» PASSAGE SHOWN

Data Augmentation Strategy

PMDA (Poor Man's Data Augmentation):

Python augmentation.py

import torchvision.transforms as T

train_transforms = T.Compose([
    T.RandomCrop(32, padding=4),
    T.RandomHorizontalFlip(p=0.5),
    T.ToTensor(),
    T.Normalize(mean=[0.5071, 0.4867, 0.4408],
                std=[0.2675, 0.2565, 0.2761])
])

MMDA — CutOut:

Python augmentation.py

class CutOut:
    def __init__(self, n_holes=1, length=16):
        self.n_holes = n_holes
        self.length = length

    def __call__(self, img):
        h, w = img.size(1), img.size(2)
        mask = torch.ones(h, w)
        for _ in range(self.n_holes):
            y = torch.randint(0, h, (1,)).item()
            x = torch.randint(0, w, (1,)).item()
            y1 = max(0, y - self.length // 2)
            y2 = min(h, y + self.length // 2)
            x1 = max(0, x - self.length // 2)
            x2 = min(w, x + self.length // 2)
            mask[y1:y2, x1:x2] = 0
        mask = mask.unsqueeze(0).expand_as(img)
        return img * mask

MixUp:

Python augmentation.py

def mixup_data(x, y, alpha=0.2):
    lam = np.random.beta(alpha, alpha)
    batch_size = x.size(0)
    index = torch.randperm(batch_size).to(x.device)
    mixed_x = lam * x + (1 - lam) * x[index]
    y_a, y_b = y, y[index]
    return mixed_x, y_a, y_b, lam

ImageNet augmentation:

Python augmentation.py

train_transforms = T.Compose([
    T.RandomResizedCrop(224),
    T.RandomHorizontalFlip(),
    T.ColorJitter(brightness=0.4, contrast=0.4, saturation=0.4),
    T.ToTensor(),
    T.Normalize(mean=[0.485, 0.456, 0.406],
                std=[0.229, 0.224, 0.225])
])

val_transforms = T.Compose([
    T.Resize(256),
    T.CenterCrop(224),
    T.ToTensor(),
    T.Normalize(mean=[0.485, 0.456, 0.406],
                std=[0.229, 0.224, 0.225])
])

The Complete Single-GPU Training Loop

Python train.py

import torch
import torch.nn as nn
from torch.utils.data import DataLoader
from torchvision import datasets, transforms
from tqdm import tqdm

def train_one_epoch(model, loader, criterion, optimizer, scheduler, device):
    model.train()
    running_loss = 0.0
    correct = 0
    total = 0

    for images, labels in tqdm(loader, desc="Training"):
        images, labels = images.to(device), labels.to(device)

        optimizer.zero_grad()
        outputs = model(images)
        loss = criterion(outputs, labels)
        loss.backward()
        optimizer.step()
        scheduler.step()  # Step per ITERATION for OneCycleLR

        running_loss += loss.item() * images.size(0)
        _, predicted = outputs.max(1)
        total += labels.size(0)
        correct += predicted.eq(labels).sum().item()

    return running_loss / total, 100. * correct / total


@torch.no_grad()

» WRITTEN PROBLEM A
In the augmentation and training code, why is scheduler.step() called inside the loop over batches rather than once per epoch? Answer in one to three sentences.
» WRITTEN PROBLEM B
From the augmentation and training code, copy everything from "outputs = model(images)" down to "correct += predicted.eq(labels).sum().item()".

» STORED ROWS
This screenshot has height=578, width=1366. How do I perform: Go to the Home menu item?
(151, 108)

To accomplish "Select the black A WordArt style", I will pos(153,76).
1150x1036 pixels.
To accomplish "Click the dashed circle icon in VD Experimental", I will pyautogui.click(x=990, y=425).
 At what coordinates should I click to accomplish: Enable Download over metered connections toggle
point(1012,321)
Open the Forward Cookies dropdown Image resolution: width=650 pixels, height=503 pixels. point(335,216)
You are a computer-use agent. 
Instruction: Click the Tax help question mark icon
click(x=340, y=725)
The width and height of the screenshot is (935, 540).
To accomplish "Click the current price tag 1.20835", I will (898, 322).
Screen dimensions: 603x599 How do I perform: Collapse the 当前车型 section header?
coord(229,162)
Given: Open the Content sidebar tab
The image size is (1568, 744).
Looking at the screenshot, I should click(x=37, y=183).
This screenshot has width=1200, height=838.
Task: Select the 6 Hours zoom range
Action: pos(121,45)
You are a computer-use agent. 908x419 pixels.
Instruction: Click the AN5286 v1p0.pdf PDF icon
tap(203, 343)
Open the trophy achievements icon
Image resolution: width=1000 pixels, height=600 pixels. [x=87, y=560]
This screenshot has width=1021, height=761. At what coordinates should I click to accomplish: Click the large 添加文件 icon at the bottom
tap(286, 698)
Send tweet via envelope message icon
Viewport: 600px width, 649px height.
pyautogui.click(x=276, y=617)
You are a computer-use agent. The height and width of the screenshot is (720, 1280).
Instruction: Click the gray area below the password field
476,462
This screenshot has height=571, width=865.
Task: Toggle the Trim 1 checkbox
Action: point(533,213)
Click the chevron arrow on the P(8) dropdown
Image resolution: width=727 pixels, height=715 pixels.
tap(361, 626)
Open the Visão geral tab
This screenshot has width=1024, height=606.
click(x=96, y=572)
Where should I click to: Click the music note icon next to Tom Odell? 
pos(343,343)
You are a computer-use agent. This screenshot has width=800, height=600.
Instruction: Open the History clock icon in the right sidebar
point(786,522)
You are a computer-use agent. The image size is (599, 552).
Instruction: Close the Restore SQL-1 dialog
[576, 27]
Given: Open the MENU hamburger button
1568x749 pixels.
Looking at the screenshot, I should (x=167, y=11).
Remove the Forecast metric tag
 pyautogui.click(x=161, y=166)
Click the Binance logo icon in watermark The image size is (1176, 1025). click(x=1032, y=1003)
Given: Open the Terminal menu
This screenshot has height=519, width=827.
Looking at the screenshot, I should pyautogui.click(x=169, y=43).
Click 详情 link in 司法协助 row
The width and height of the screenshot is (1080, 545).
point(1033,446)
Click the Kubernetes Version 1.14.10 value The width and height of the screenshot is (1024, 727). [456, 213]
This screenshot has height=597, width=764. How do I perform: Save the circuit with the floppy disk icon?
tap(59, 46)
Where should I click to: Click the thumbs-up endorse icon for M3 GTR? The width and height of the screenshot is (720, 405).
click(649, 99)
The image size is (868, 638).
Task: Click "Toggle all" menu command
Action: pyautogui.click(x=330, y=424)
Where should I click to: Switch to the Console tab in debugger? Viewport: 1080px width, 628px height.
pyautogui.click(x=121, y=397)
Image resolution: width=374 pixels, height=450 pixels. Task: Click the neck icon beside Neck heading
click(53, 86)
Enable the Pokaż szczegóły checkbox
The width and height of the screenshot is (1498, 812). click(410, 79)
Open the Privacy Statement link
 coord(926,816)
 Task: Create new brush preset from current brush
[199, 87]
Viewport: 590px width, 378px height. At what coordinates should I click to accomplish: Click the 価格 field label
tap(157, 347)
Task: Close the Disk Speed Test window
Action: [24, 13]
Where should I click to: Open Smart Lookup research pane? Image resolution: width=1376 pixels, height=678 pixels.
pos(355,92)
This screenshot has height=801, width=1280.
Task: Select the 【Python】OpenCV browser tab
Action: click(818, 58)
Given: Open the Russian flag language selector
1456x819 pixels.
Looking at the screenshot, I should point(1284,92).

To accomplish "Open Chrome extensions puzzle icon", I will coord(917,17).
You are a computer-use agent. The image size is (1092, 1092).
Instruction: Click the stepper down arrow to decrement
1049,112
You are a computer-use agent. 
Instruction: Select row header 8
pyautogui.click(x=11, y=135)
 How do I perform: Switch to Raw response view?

» TASK OUTPUT A
The comment on that line says the scheduler is stepped once per iteration because the code uses OneCycleLR. That is why the call sits inside the batch loop, right after optimizer.step().

» TASK OUTPUT B
outputs = model(images)
        loss = criterion(outputs, labels)
        loss.backward()
        optimizer.step()
        scheduler.step()  # Step per ITERATION for OneCycleLR

        running_loss += loss.item() * images.size(0)
        _, predicted = outputs.max(1)
        total += labels.size(0)
        correct += predicted.eq(labels).sum().item()